Multimodal deep representation learning for quantum cross-platform
verification
- URL: http://arxiv.org/abs/2311.03713v1
- Date: Tue, 7 Nov 2023 04:35:03 GMT
- Title: Multimodal deep representation learning for quantum cross-platform
verification
- Authors: Yang Qian, Yuxuan Du, Zhenliang He, Min-hsiu Hsieh, Dacheng Tao
- Abstract summary: Cross-platform verification, a critical undertaking in the realm of early-stage quantum computing, endeavors to characterize the similarity of two imperfect quantum devices executing identical algorithms.
We introduce an innovative multimodal learning approach, recognizing that the formalism of data in this task embodies two distinct modalities.
We devise a multimodal neural network to independently extract knowledge from these modalities, followed by a fusion operation to create a comprehensive data representation.

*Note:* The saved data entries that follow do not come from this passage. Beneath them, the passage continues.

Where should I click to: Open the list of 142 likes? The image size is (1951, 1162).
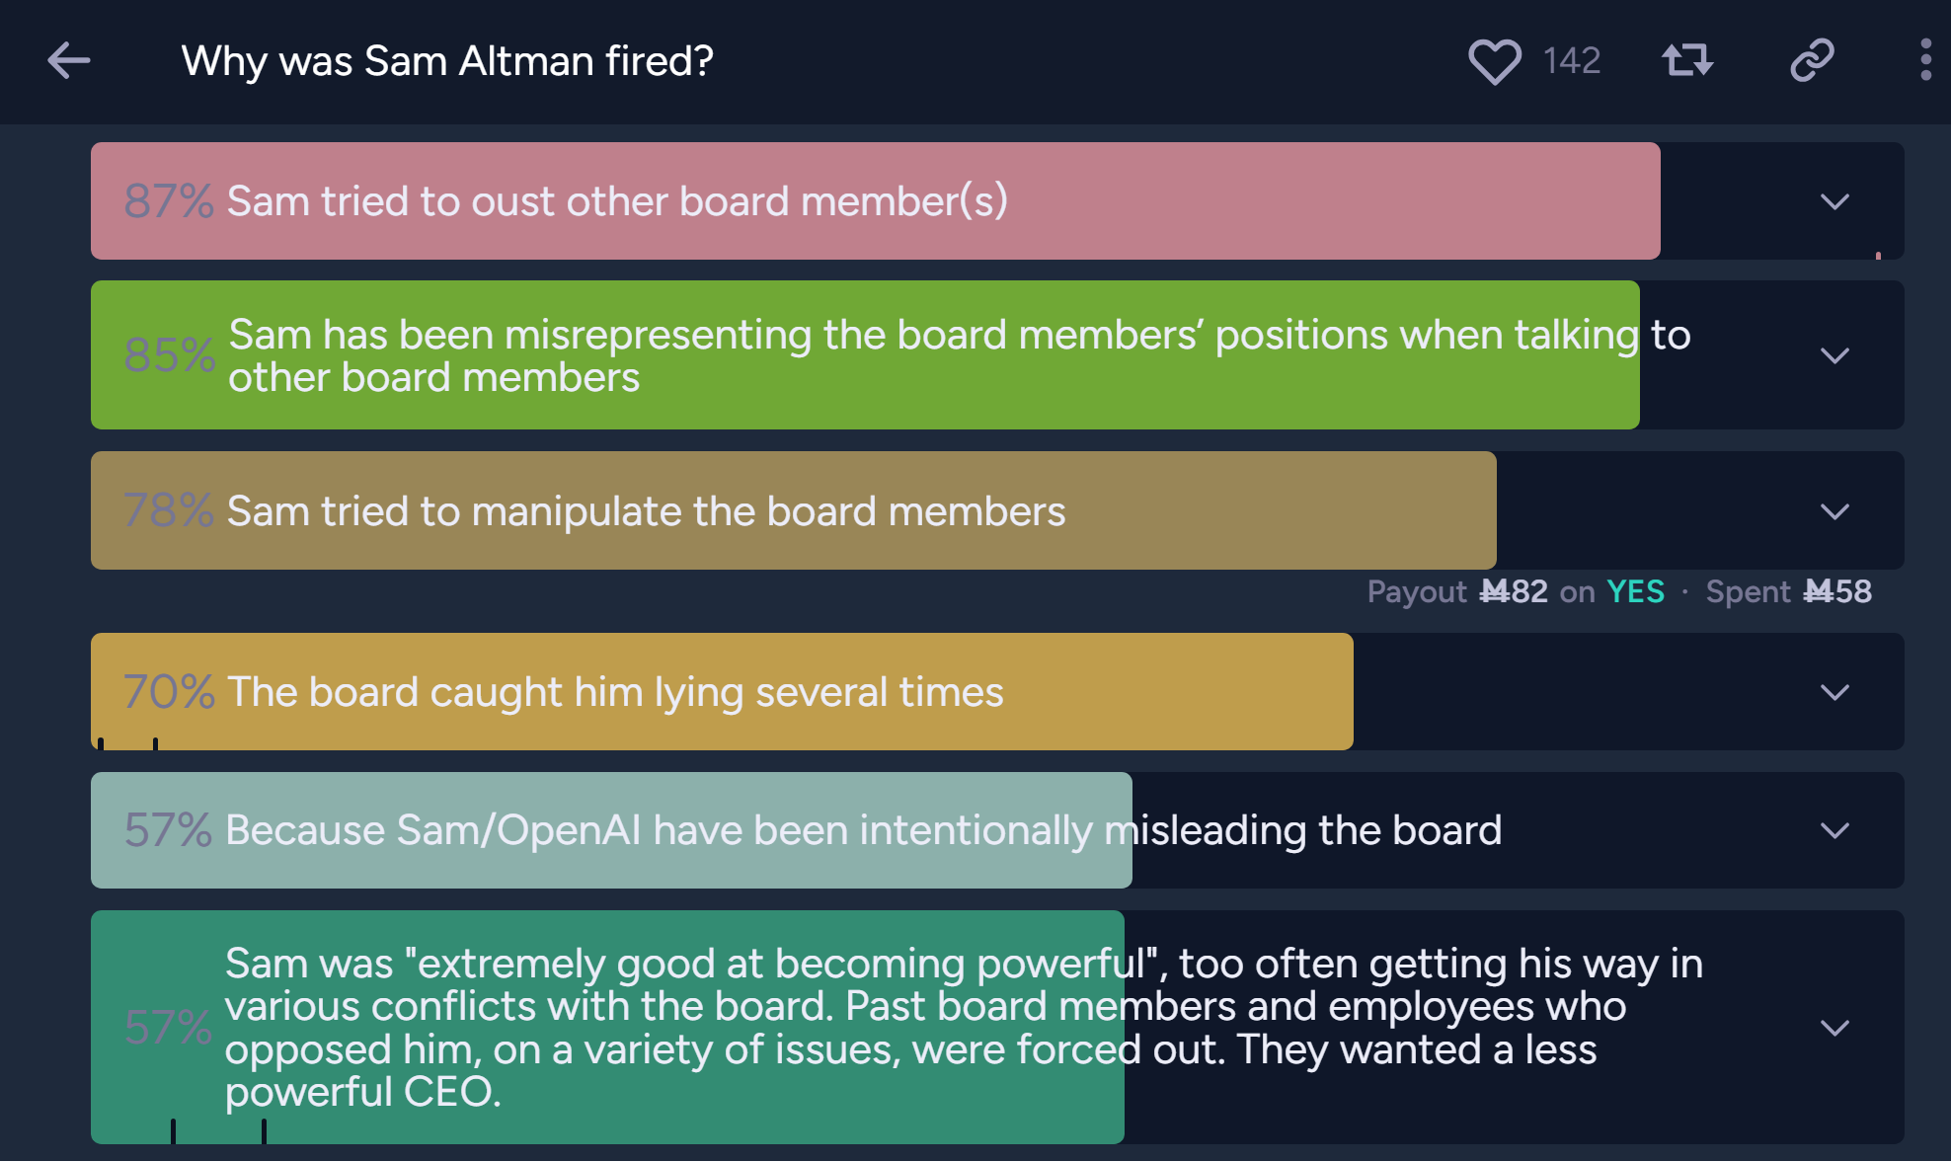(1571, 61)
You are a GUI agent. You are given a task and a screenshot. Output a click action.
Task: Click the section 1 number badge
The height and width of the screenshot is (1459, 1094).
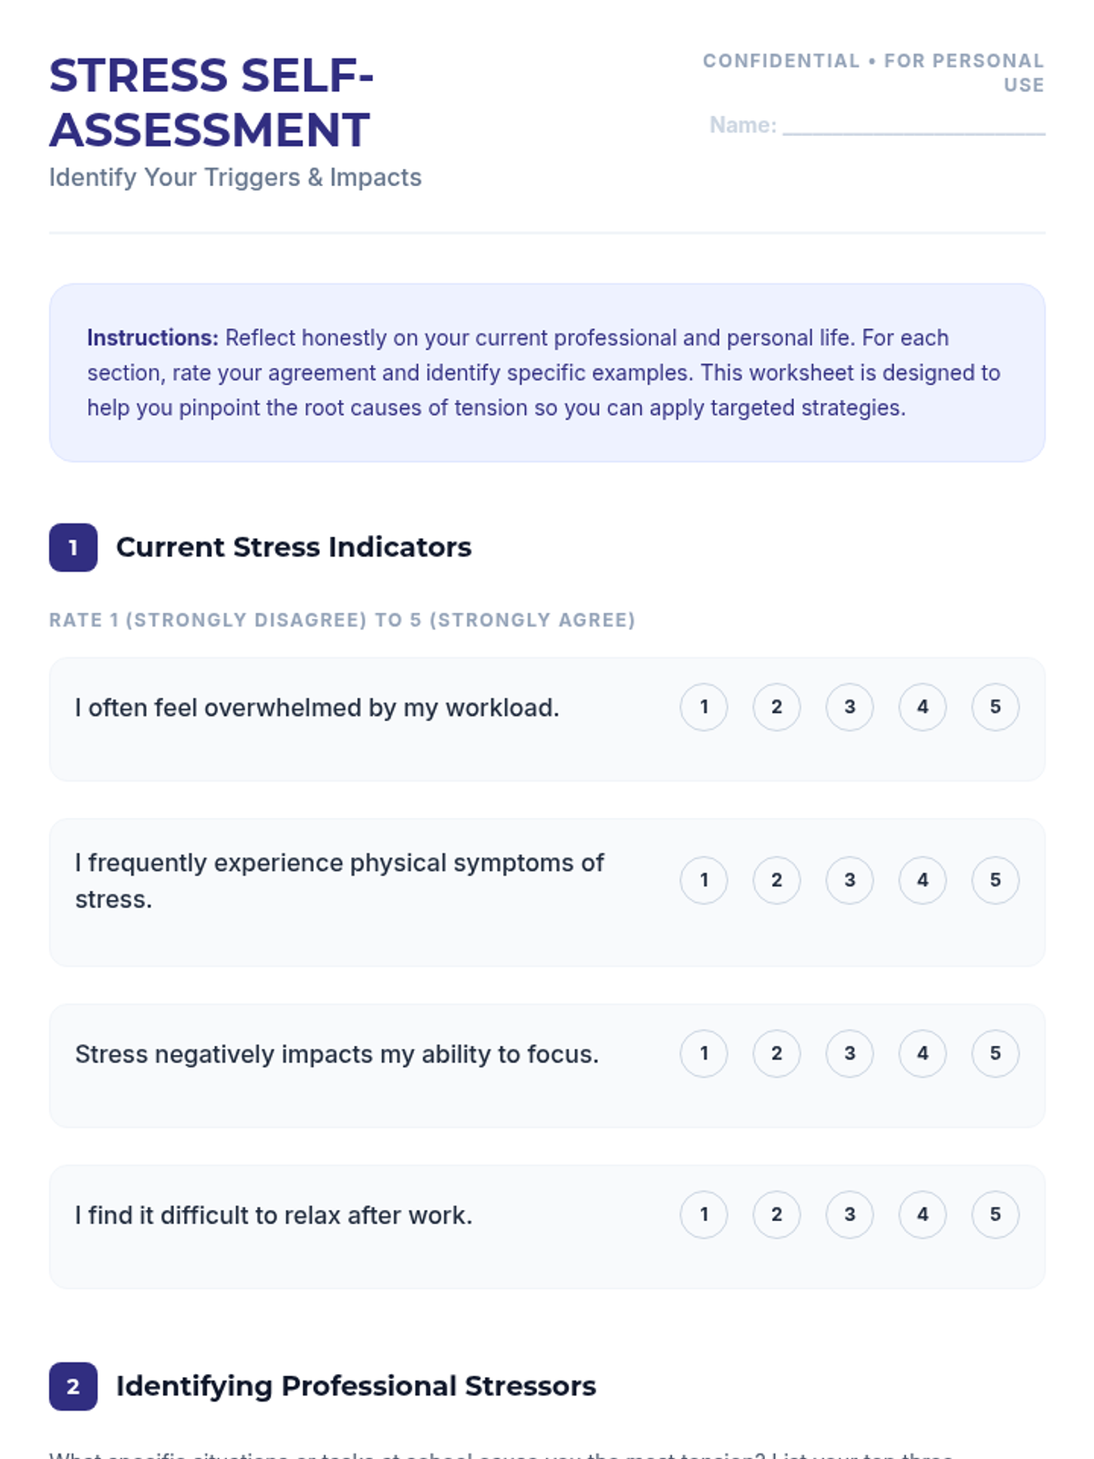click(x=73, y=547)
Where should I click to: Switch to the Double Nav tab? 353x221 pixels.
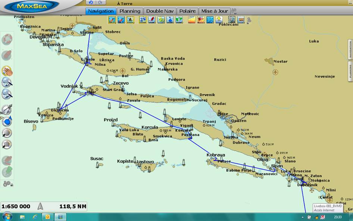[160, 11]
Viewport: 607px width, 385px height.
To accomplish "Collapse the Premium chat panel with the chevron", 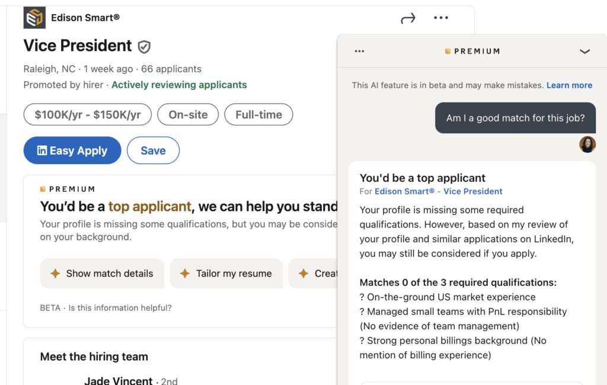I will click(584, 51).
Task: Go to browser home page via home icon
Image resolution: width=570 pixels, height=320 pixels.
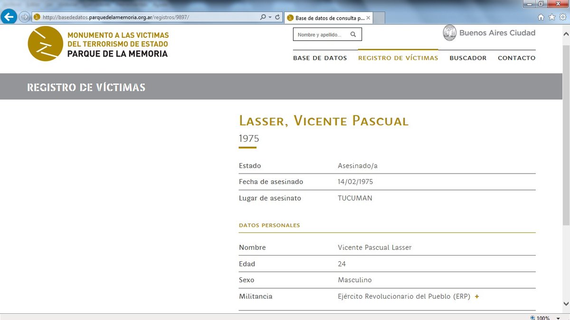Action: [x=540, y=17]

- Score: 60.01590250213637
- License: http://creativecommons.org/licenses/by/4.0/
- Abstract: Cross-platform verification, a critical undertaking in the realm of
early-stage quantum computing, endeavors to characterize the similarity of two
imperfect quantum devices executing identical algorithms, utilizing minimal
measurements. While the random measurement approach has been instrumental in
this context, the quasi-exponential computational demand with increasing qubit
count hurdles its feasibility in large-qubit scenarios. To bridge this
knowledge gap, here we introduce an innovative multimodal learning approach,
recognizing that the formalism of data in this task embodies two distinct
modalities: measurement outcomes and classical description of compiled circuits
on explored quantum devices, both enriched with unique information. Building
upon this insight, we devise a multimodal neural network to independently
extract knowledge from these modalities, followed by a fusion operation to
create a comprehensive data representation. The learned representation can
effectively characterize the similarity between the explored quantum devices
when executing new quantum algorithms not present in the training data. We
evaluate our proposal on platforms featuring diverse noise models, encompassing
system sizes up to 50 qubits. The achieved results demonstrate a
three-orders-of-magnitude improvement in prediction accuracy compared to the
random measurements and offer compelling evidence of the complementary roles
played by each modality in cross-platform verification. These findings pave the
way for harnessing the power of multimodal learning to overcome challenges in
wider quantum system learning tasks.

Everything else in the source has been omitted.